Noch mehr Triftigkeit bekommen die Kurzgeschichten naturgemäß, wenn es ums Ganze geht, das heißt bei Vonnegut: Wenn der Krieg ins Spiel kommt Ganz grandios etwa die Story vom Veteranen, der wegen einer schweren Verletzung aus der Armee ausscheiden muss und nun ziellos, unglücklich, ohne Selbstvertrauen eine bessere Penner-Existenz fristet, bis er zusieht, wie eine Schulklasse Blumen an dem Gedenkstein eines gefallenen Freundes niederlegt.
Eins leisten diese frühen Brotarbeiten Vonneguts aber vor allem anderen, vielleicht gerade weil sie so konventionell sind: Sie lassen die mythische Kleinstadt Wiederaufleben, den immer wieder kitschig illuminierten, detailpusselig ausstaffierten Sehnsuchtsraum vieler Amerikaner, wie man ihn aus diversen Büchern und Filmen, also ganz genau kennt. Hier hat man ihn noch einmal aus erster Hand: Die Post wird noch selbst abgeholt, und hinter dem Tresen steht natürlich eine ältere lebensfrohe Dame, die gegen ein kleines Schwätzchen selten etwas einzuwenden hat.

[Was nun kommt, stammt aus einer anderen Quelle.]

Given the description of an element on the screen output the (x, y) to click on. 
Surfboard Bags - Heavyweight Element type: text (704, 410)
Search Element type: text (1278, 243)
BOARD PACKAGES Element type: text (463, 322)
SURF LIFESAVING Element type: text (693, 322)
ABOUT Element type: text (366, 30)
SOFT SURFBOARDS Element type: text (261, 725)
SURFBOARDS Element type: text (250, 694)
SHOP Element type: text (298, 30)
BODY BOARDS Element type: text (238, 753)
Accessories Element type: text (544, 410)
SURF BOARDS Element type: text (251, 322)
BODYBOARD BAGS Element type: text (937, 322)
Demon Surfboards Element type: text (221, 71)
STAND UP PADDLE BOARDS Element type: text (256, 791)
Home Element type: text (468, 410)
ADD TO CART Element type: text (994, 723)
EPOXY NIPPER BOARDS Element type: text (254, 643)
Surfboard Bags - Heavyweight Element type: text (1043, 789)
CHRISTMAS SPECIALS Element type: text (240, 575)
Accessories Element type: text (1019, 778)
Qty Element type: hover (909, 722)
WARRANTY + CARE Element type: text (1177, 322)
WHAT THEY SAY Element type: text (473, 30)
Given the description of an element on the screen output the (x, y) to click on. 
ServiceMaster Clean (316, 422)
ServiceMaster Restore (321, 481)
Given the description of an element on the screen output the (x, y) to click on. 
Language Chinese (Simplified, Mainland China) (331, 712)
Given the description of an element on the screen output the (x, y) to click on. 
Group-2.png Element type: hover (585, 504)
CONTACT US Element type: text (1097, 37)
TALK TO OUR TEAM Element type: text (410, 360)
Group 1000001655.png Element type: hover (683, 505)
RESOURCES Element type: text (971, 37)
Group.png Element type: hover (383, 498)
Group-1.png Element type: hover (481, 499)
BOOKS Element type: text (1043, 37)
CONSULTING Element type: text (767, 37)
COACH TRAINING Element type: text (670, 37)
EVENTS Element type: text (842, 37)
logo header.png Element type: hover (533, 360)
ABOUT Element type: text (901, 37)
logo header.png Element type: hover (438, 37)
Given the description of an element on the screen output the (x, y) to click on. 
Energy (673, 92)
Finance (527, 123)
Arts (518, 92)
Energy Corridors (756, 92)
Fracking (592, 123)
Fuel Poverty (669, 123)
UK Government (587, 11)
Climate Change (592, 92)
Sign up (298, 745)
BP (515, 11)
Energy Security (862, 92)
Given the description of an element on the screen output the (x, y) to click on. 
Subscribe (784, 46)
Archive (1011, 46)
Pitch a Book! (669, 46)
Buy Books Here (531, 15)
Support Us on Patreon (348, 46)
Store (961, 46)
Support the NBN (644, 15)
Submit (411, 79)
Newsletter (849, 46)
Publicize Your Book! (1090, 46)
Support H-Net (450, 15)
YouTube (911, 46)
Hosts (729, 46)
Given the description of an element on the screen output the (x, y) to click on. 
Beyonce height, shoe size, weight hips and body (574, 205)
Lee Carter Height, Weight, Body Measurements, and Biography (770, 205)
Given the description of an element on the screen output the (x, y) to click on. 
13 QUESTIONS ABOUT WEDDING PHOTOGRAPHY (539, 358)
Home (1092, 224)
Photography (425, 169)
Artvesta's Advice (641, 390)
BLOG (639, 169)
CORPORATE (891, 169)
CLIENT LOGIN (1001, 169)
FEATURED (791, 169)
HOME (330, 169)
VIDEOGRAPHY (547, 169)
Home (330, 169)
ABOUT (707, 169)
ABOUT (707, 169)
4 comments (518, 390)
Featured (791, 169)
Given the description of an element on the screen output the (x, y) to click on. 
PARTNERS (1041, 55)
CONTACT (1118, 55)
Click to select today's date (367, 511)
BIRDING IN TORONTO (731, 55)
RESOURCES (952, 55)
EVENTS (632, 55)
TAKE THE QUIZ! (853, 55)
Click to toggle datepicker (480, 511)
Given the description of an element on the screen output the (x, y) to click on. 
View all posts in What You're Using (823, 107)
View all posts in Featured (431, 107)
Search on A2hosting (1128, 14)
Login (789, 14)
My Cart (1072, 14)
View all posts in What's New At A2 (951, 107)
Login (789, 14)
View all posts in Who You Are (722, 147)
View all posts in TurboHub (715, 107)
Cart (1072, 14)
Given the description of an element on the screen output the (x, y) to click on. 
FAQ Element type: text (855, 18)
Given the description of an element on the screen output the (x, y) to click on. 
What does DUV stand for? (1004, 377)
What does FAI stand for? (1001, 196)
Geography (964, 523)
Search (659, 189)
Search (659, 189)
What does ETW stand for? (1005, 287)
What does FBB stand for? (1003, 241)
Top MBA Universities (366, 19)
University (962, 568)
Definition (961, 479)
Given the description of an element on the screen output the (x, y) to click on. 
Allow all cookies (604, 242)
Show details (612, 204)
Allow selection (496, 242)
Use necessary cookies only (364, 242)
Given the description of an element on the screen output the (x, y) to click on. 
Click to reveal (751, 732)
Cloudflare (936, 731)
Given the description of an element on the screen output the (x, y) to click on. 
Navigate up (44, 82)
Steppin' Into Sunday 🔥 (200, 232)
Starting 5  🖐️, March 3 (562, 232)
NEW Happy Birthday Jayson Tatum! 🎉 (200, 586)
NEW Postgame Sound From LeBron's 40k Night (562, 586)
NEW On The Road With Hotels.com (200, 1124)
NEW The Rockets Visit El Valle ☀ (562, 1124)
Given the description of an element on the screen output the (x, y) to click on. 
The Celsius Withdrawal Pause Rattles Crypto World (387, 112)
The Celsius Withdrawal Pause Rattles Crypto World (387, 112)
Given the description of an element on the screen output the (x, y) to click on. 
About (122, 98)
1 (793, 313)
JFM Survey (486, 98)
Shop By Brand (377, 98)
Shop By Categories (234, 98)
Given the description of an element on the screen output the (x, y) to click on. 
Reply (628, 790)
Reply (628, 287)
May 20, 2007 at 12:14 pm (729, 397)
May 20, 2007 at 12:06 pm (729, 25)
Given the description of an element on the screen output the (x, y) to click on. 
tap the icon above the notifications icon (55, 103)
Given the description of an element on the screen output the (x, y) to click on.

Überhaupt haben die Menschen viel Zeit, nicht zuletzt, um auf Tontauben oder Krähen zu schießen. Sie sind nicht überfeinert und wissen ein gutes Steak zu schätzen. Die patriarchalischen Familienstrukturen sind noch nicht vom Emanzipationsgeist aufgeweicht, Kinder tun noch das, was ihre Väter ihnen sagen, und man lebt in einer relativ übersichtlichen, relativ homogenen Gemeinschaft.
Es ist die Anti-Moderne, die in diesen Erzählungen fröhliche Urständ feiert, und die ich mir nur in Schwarzweiß vorstellen kann.